|
HS Code |
455428 |
| Chemicalname | 2-Chloro-3,6-dibromopyridine |
| Casnumber | 135114-34-6 |
| Molecularformula | C5H2Br2ClN |
| Molecularweight | 285.34 g/mol |
| Appearance | Light yellow to brown solid |
| Meltingpoint | 71-75°C |
| Solubility | Slightly soluble in water, soluble in organic solvents |
| Purity | Typically ≥ 97% |
| Smiles | C1=CC(=NC(=C1Br)Cl)Br |
| Inchi | InChI=1S/C5H2Br2ClN/c6-3-1-2-4(7)9-5(3)8/h1-2H |
As an accredited 2-Chloro-3,6-dibromopyridine factory, we enforce strict quality protocols—every batch undergoes rigorous testing to ensure consistent efficacy and safety standards.
| Packing | 2-Chloro-3,6-dibromopyridine is supplied in a sealed amber glass bottle, 25 grams, labeled with product details and hazard information. |
| Container Loading (20′ FCL) | Container Loading (20′ FCL): 2-Chloro-3,6-dibromopyridine is packed in 180–200 kg UN-approved drums, totaling about 10–11 metric tons per container. |
| Shipping | 2-Chloro-3,6-dibromopyridine is shipped in sealed, chemical-resistant containers to prevent leakage and contamination. It is transported as a hazardous material, requiring appropriate labeling and documentation according to regulatory guidelines. The packages are handled with care, kept in cool, dry conditions, and protected from heat, moisture, and incompatible substances during transit. |
| Storage | **2-Chloro-3,6-dibromopyridine** should be stored in a tightly sealed container, away from light, heat, and moisture. Place it in a cool, dry, and well-ventilated area, clearly labeled, and separated from incompatible substances such as strong oxidizers and acids. Always wear appropriate protective equipment when handling and store according to local regulations for hazardous chemicals. |
| Shelf Life | **Shelf Life:** 2-Chloro-3,6-dibromopyridine is stable for at least 2 years when stored tightly sealed, protected from light, moisture, and heat. |
|
Purity 98%: 2-Chloro-3,6-dibromopyridine with purity 98% is used in pharmaceutical intermediate synthesis, where it ensures high reaction yield and product consistency. Melting point 80-84°C: 2-Chloro-3,6-dibromopyridine with a melting point of 80-84°C is used in agrochemical active ingredient formulation, where it maintains stability during compound processing. Molecular weight 273.37 g/mol: 2-Chloro-3,6-dibromopyridine with molecular weight 273.37 g/mol is used in medicinal chemistry research, where it supports precise stoichiometric calculations for experimental reproducibility. Particle size <100 μm: 2-Chloro-3,6-dibromopyridine with particle size less than 100 μm is used in catalyst preparation, where it provides enhanced surface area and improved dispersion in reaction matrices. Stability temperature up to 120°C: 2-Chloro-3,6-dibromopyridine with stability temperature up to 120°C is used in industrial organic synthesis, where it retains chemical integrity under moderate thermal conditions. |
Competitive 2-Chloro-3,6-dibromopyridine prices that fit your budget—flexible terms and customized quotes for every order.

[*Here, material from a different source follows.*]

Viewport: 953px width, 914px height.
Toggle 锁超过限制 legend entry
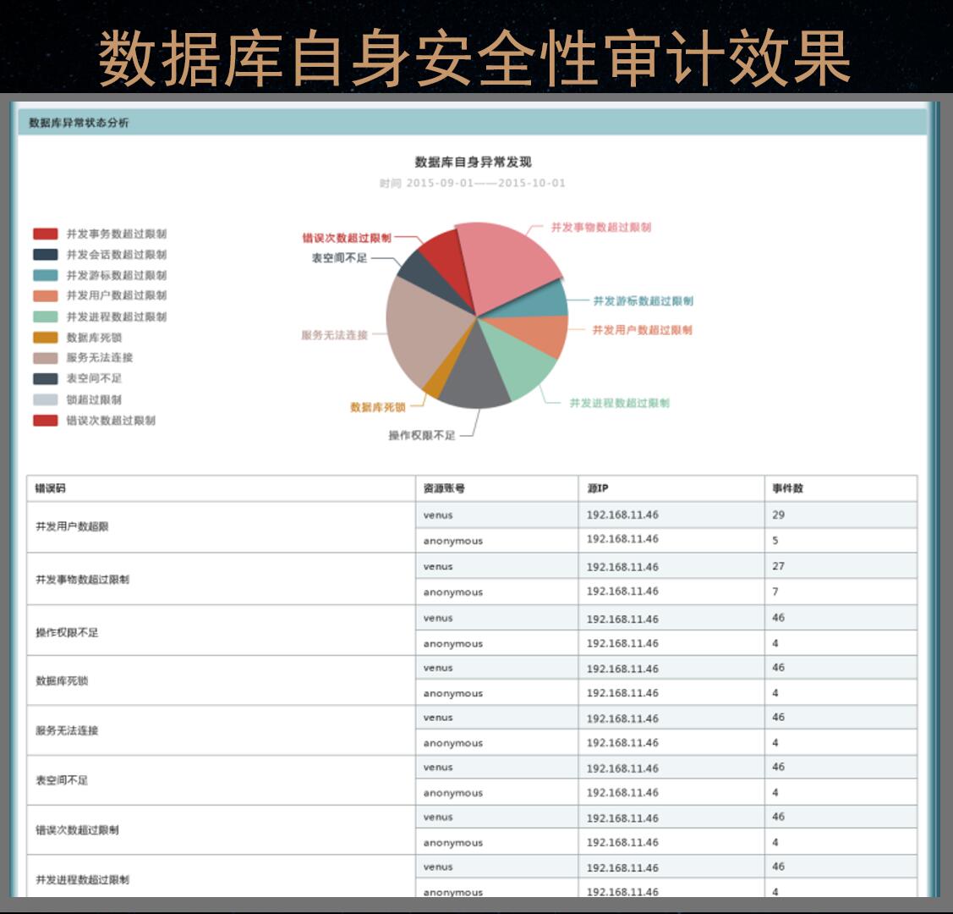pyautogui.click(x=94, y=399)
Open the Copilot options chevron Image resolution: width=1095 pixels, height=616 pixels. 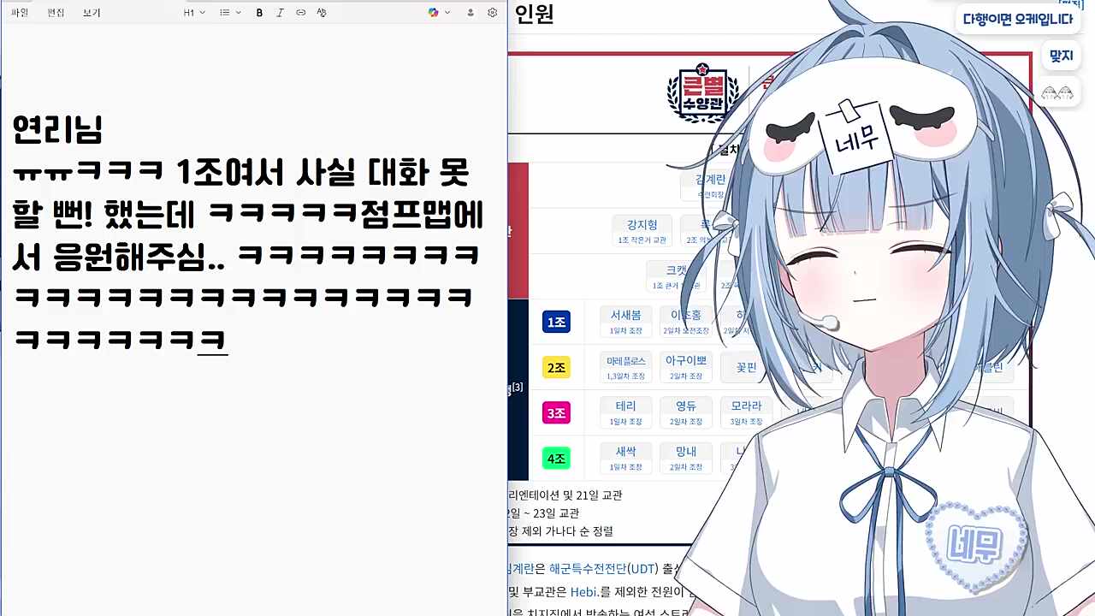tap(447, 12)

For samples, pricing, or more information, please contact us at +8615371019725 or mail to sales7@bouling-chem.com.
We will respond to you as soon as possible.
Tel: +8615371019725
Email: sales7@bouling-chem.com
Flexible payment, competitive price, premium service - Inquire now!
Working hands-on in a lab, it becomes clear pretty fast how important reliable building blocks are for innovation. 2-Chloro-3,6-dibromopyridine stands out as one of those rare intermediates that manages to stay relevant, even in a field crowded with alternatives. Chemists in organic synthesis projects might recognize the signature balance that this compound brings: precision in substitution, a fair degree of stability, and adaptability that stretches from pharmaceuticals to specialty materials. Its CAS number, 59456-99-0, locks in its unique structure: a pyridine ring with chlorine on the 2 position and bromines on the 3 and 6 positions.
For me, pyridine derivatives have always held a special spot. Years of benchwork taught me that the arrangement and type of substituents can make or break a project. In 2-Chloro-3,6-dibromopyridine, you get a rare scaffold that nudges reactivity in the right direction without falling into the instability trap of some heavily substituted pyridines. While people get used to seeing 2,6-dichloropyridine or 3,5-dibromopyridine show up on catalogs, this compound brings extra flexibility from the combination of halogens and their precise positions.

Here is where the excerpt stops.